North Korea: If Provoked, Would Fight U.S. Until 'There Would Be No One Left'

7-27-15 Kim Jong Un
North Korean leader Kim Jong Un speaks during the 4th National Conference of Veterans in this undated photo released by North Korea's Korean Central News Agency. KCNA/Reuters

There was no peace treaty at the end of the war between the Koreas. Instead, on July 27, 1953, an armistice signed by the U.S., China and North and South Korea brought the Korean War to a close. But for North Korea, the conflict, known as the Fatherland Liberation War, was an unmitigated triumph over the U.S. More than six decades later, the isolated nation marked the 62nd anniversary of the armistice with rhetoric indicating it's a war the country's leaders have not forgotten and that they're prepared to follow it up with force if provoked.

"Gone forever is the era when the United States blackmailed us with nukes; now the United States is no longer a source of threat and fear for us and we are the very source of fear for it," Kim Jong Un said in a speech in Pyongyang on Saturday, The Associated Press reported. The North Korean leader also emphasized the need to pass on "the same fighting spirit and devotion," from those old enough to have experienced the war to the younger generation, according to the wire service.

North Korean Army General Pak Yong Sik used still more ominous language when he spoke to high-ranking officials, veterans and diplomats on Sunday. "It is more than 60 years since the cease-fire on [the] land, but peace has not yet settled on it," said Pak, who reportedly became North Korea's equivalent to a defense minister after Hyon Yong Chol was executed for treason in April.

North Korea would fight until "there would be no one left to sign a surrender document," Pak said, if the U.S., which the country views as hostile, were to "provoke another war." Pak added that "the past Korean War brought about the beginning of the downhill turn for the U.S., but the second Korean war will bring the final ruin to U.S. imperialism."

The anniversary comes on the heels of the U.S. reaching a nuclear deal with Iran, soon after which North Korea said it had no interest in a similar negotiation with Washington. "It is not logical to compare our situation with the Iranian nuclear agreement because we are always subjected to provocative U.S. military hostilities, including massive joint military exercises and a grave nuclear threat," the foreign ministry reportedly said in a statement last week. "We do not have any interest at all on dialogue for unilaterally freezing or giving up our nukes."

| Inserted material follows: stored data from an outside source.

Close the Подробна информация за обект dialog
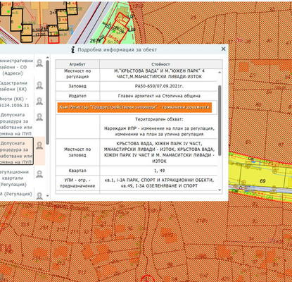The width and height of the screenshot is (292, 282). 223,49
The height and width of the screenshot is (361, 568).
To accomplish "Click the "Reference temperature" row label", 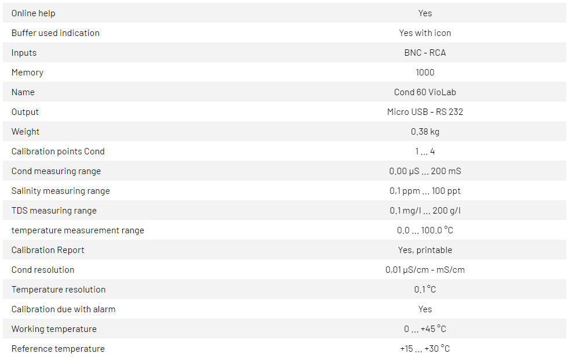I will point(58,349).
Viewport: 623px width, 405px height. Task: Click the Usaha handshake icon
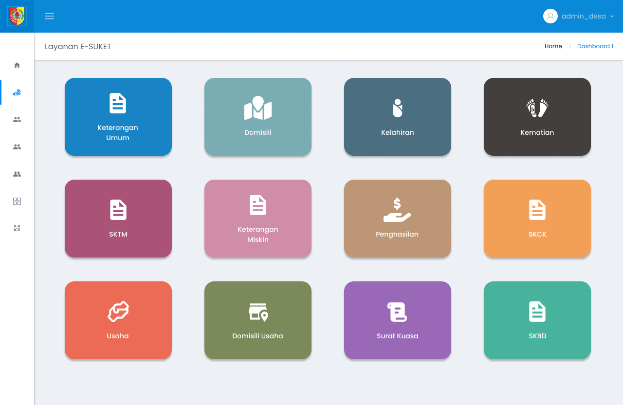(118, 312)
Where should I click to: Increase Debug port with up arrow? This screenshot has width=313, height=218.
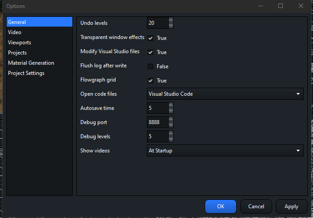click(171, 119)
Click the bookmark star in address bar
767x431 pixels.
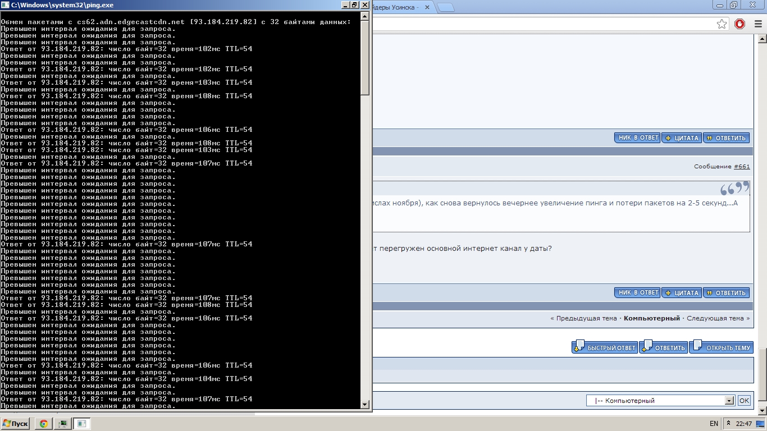click(722, 24)
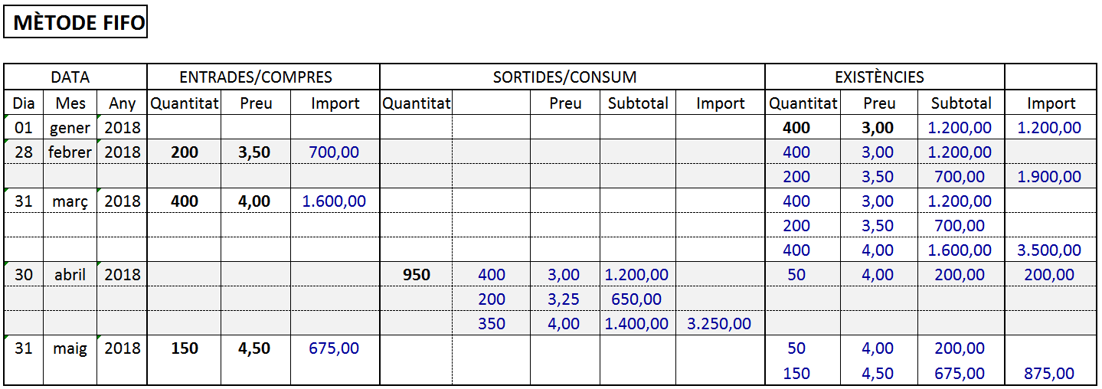The width and height of the screenshot is (1102, 389).
Task: Select the abril month cell
Action: [x=70, y=274]
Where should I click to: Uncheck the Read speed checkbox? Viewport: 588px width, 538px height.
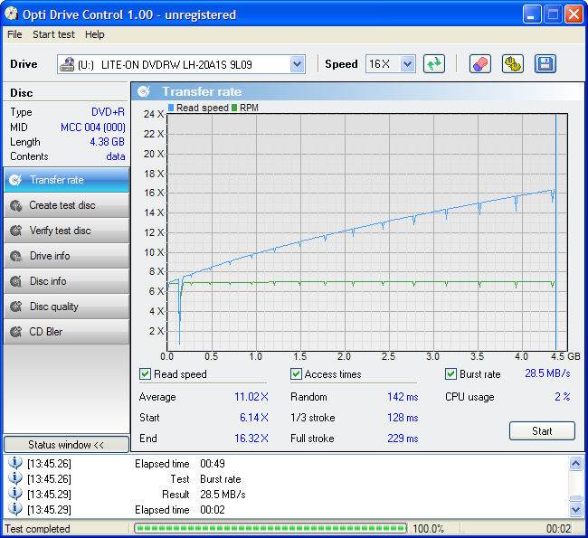(x=146, y=374)
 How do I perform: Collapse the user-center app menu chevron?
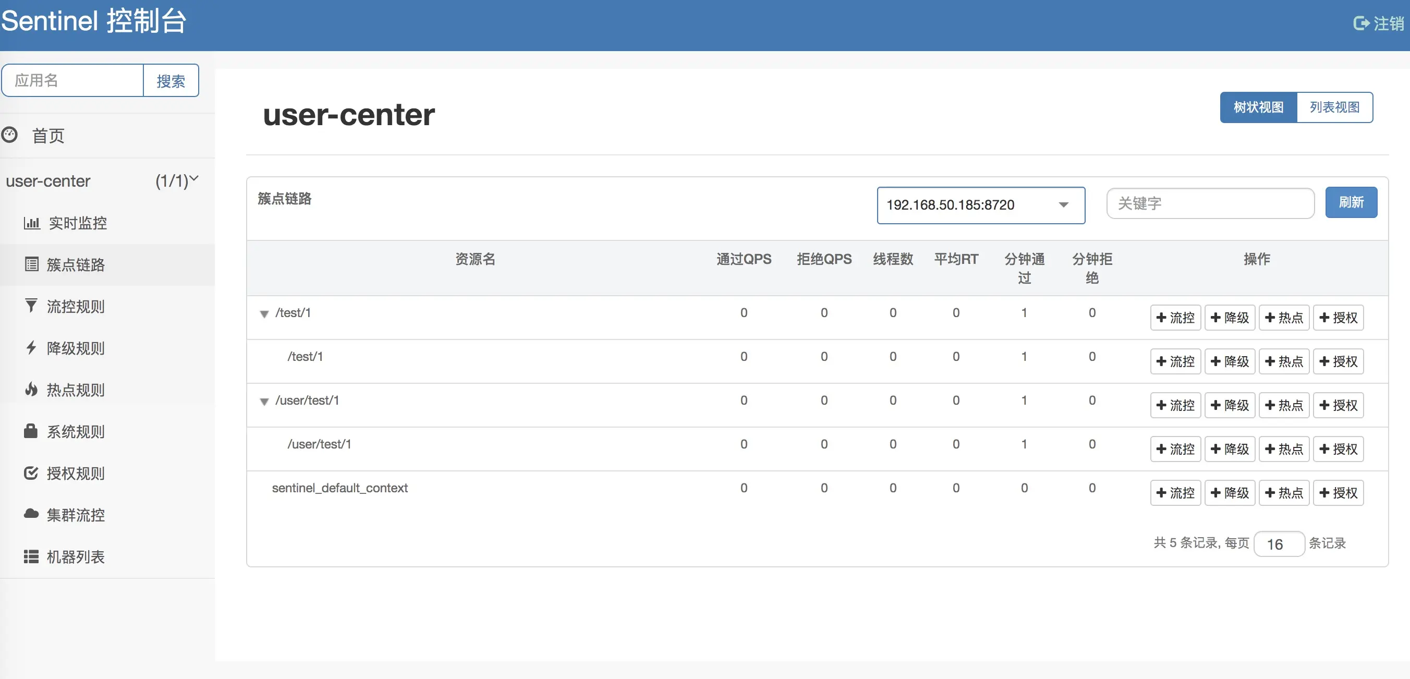click(x=194, y=179)

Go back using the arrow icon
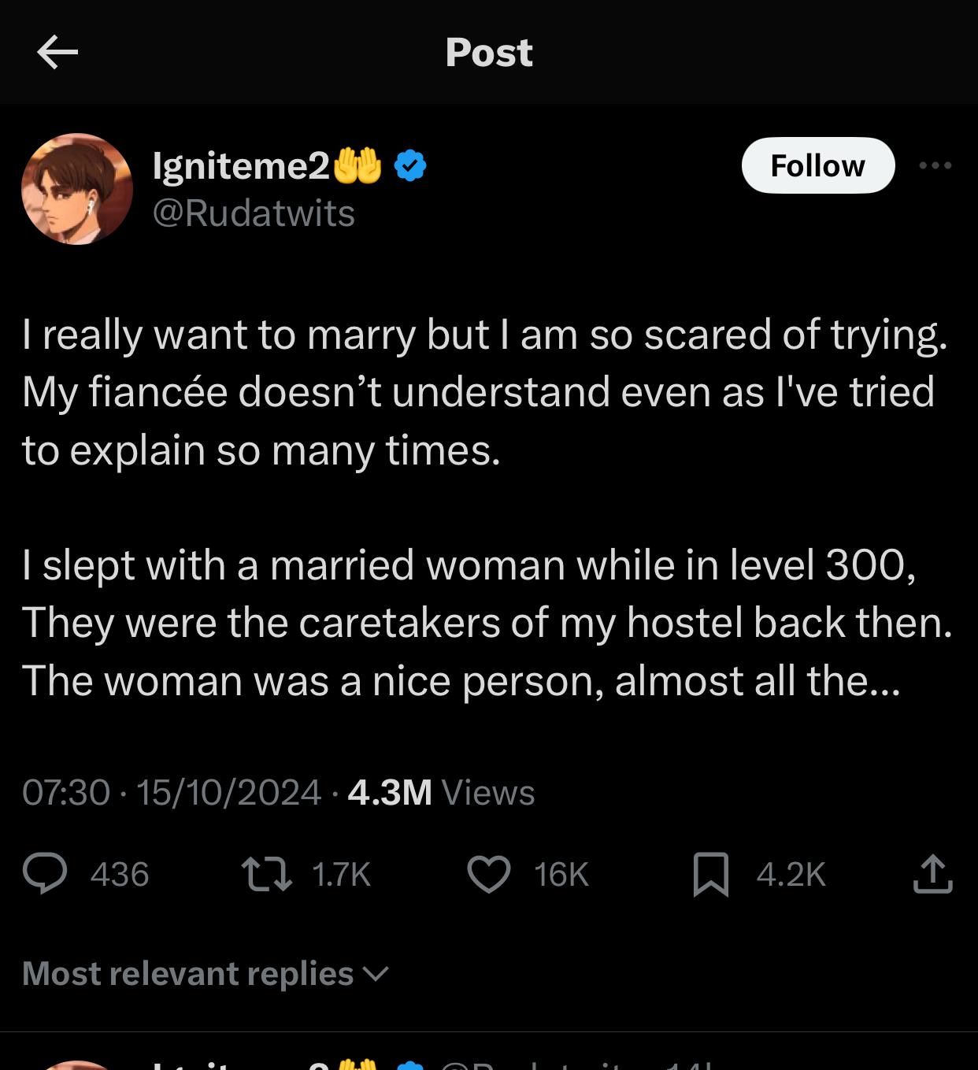(57, 53)
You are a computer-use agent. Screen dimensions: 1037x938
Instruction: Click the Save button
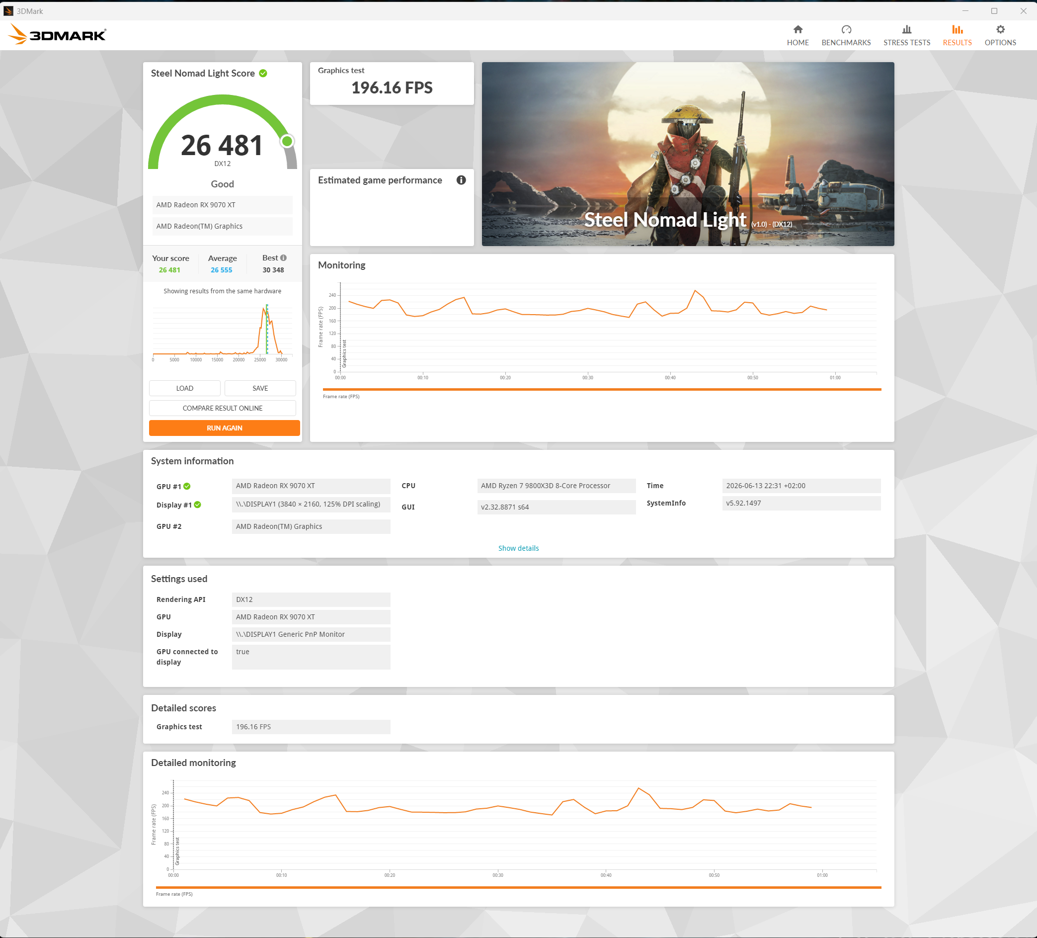point(260,388)
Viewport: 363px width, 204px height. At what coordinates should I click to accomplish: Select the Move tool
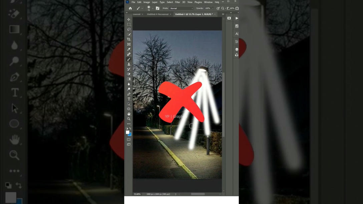coord(128,19)
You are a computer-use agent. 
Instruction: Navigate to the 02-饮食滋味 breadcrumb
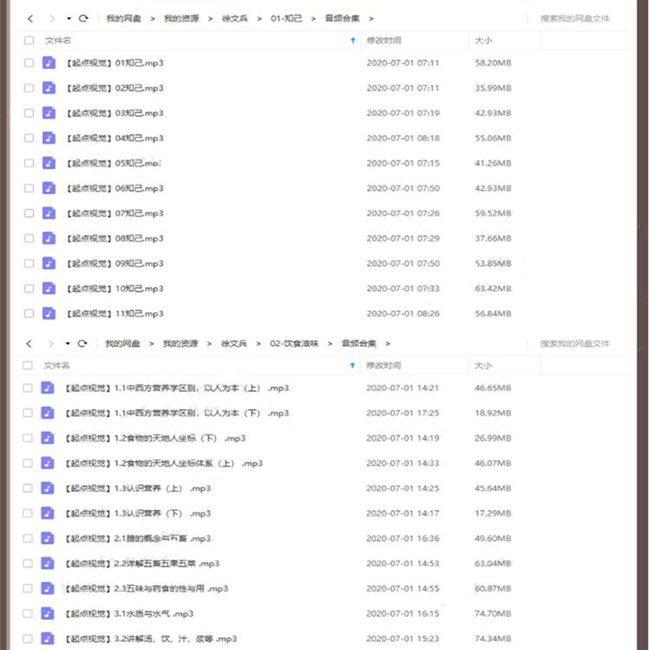coord(295,343)
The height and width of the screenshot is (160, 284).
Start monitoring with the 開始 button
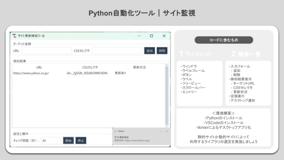(x=68, y=140)
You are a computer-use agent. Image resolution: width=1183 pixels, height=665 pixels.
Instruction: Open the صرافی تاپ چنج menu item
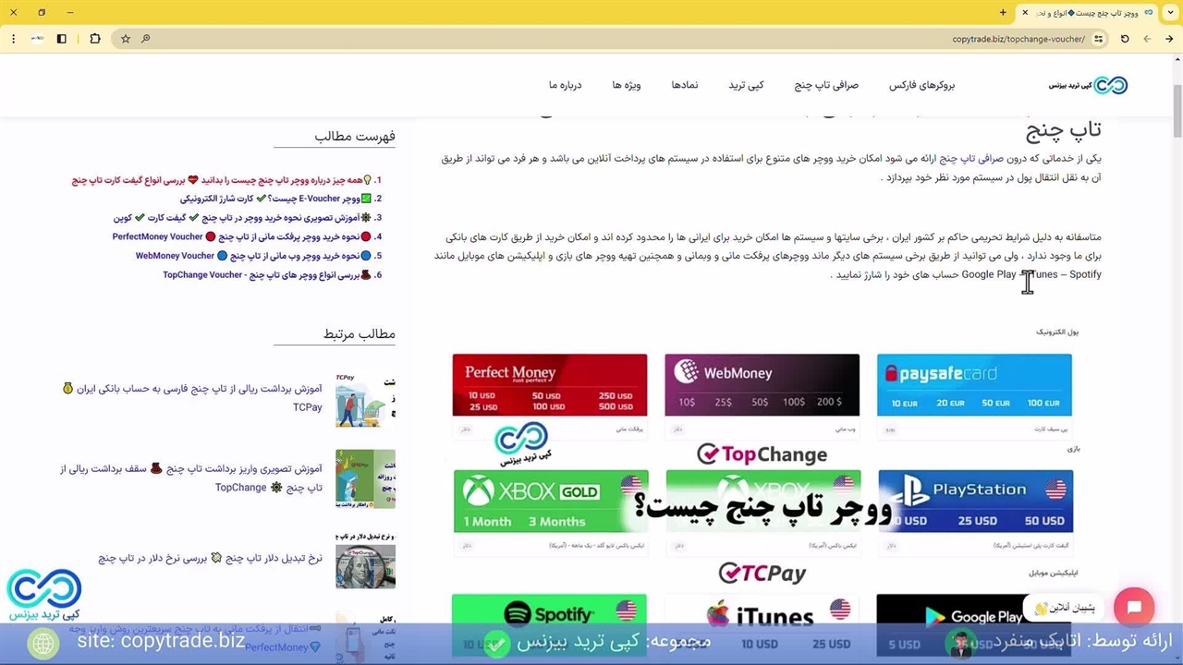coord(826,85)
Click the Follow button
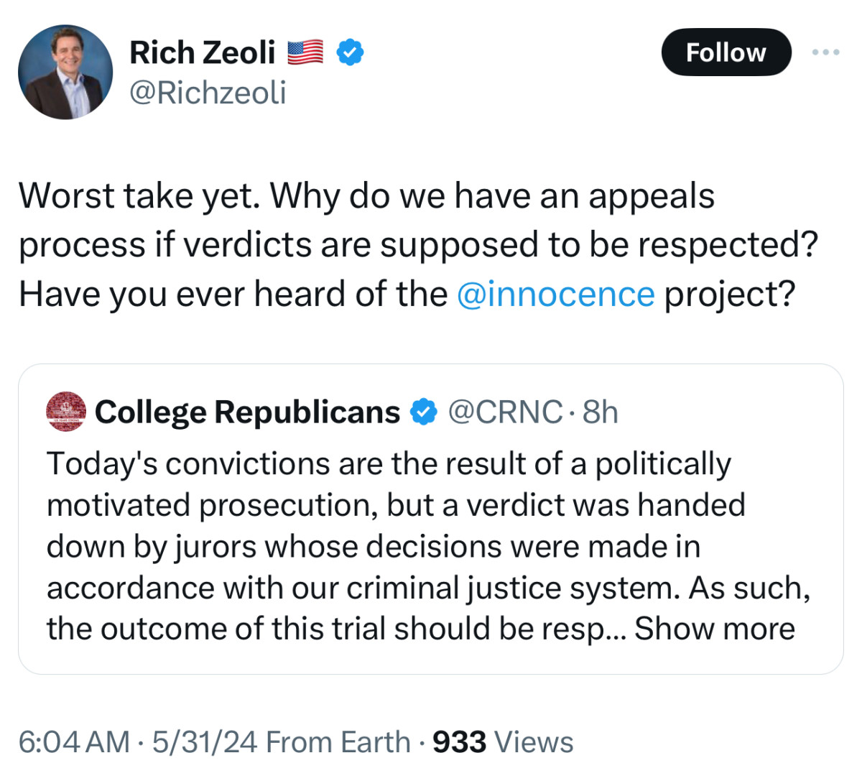Image resolution: width=862 pixels, height=781 pixels. click(x=726, y=52)
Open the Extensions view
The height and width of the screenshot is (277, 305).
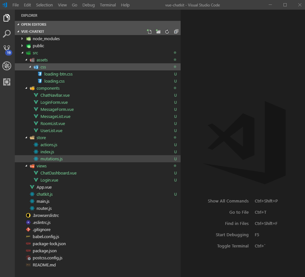[x=7, y=82]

Still, Sydney Seiler, the U.S. special envoy for "six-party talks" met with officials in Seoul on Monday to discuss returning to the stalled negotiations regarding North Korea's nuclear program, and he's scheduled to travel to China and Japan this week for additional meetings. (The six-party talks, launched in 2003, are negotiations among China, the United States, North and South Korea, Japan and Russia with the goal to put an end North Korea's nuclear program.) "The recent progress in our efforts at denuclearization with Iran provides an excellent example of the U.S. flexibility and willingness to engage with countries with whom we've had long-standing differences," Seiler said.